Mottness on a triangular lattice

We study the physics on the paramagnetic side of the phase diagram of the cobaltates, $Na_{x}CoO_{2}$, with an implementation of cellular dynamical mean field theory (CDMFT) with the non-crossing approximation (NCA) for the one-band Hubbard model on a triangular lattice. At low doping we find that the low energy physics is dominated by a quasi-dispersionless band. At half-filling, we find a metal-insulator transition at $U_{c}=5.6\pm0.15t$ which depends weakly on the cluster size. The onset of the metallic state occurs through the growth of a coherence peak at the chemical potential. Away from half filling, in the electron-doped regime, the system is metallic with a large, continuous Fermi surface as seen experimentally. Upon hole doping, a quasi non-dispersing band emerges at the top of the lower Hubbard band and controls the low-energy physics. This band is a clear signature of non-Fermi liquid behavior and cannot be captured by any weakly coupled approach. This quasi non-dispersive band, which persists in a certain range of dopings, has been observed experimentally.
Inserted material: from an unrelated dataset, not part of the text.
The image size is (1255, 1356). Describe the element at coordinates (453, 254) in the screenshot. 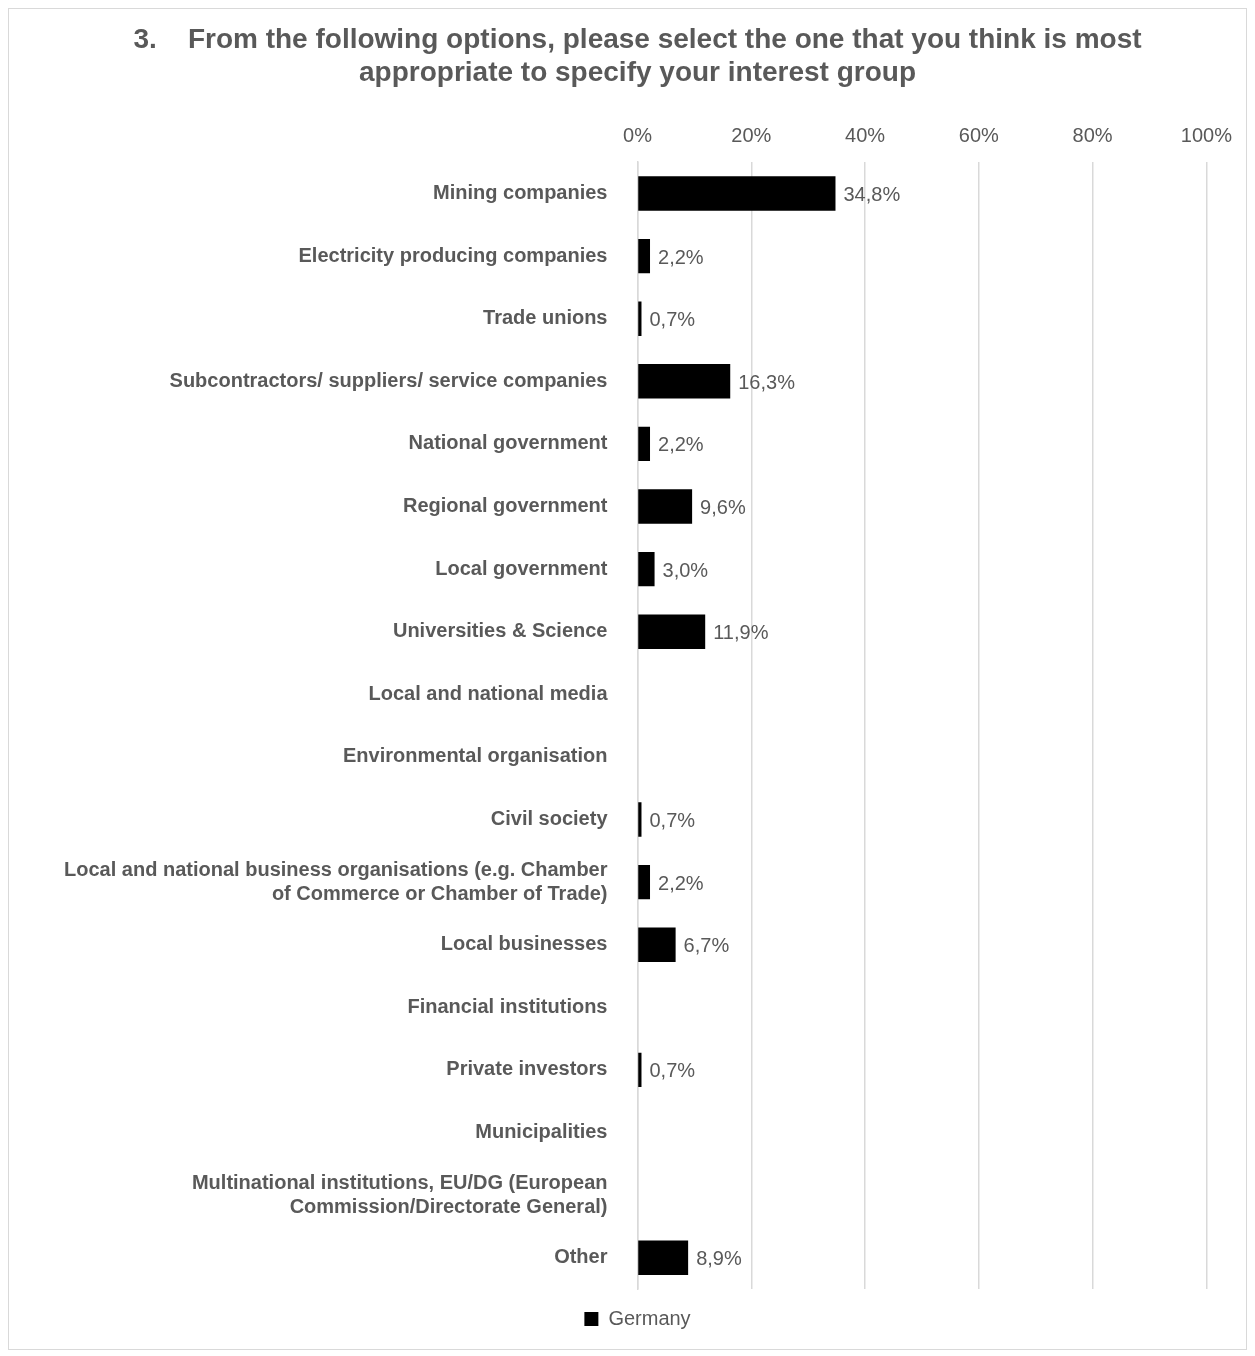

We also investigate the pseudogap phenomenon in the context of a triangular lattice and we propose a new framework for discussing the pseudogap phenomena in general. This framework involves a momentum-dependent characterization of the low-energy physics and links the appearance of the pseudogap to a reconstruction of the Fermi surface without invoking any long range order or symmetry breaking. Within this framework we predict the existence of a pseudogap for the two dimensional Hubbard model on a triangular lattice in the weakly hole-doped regime.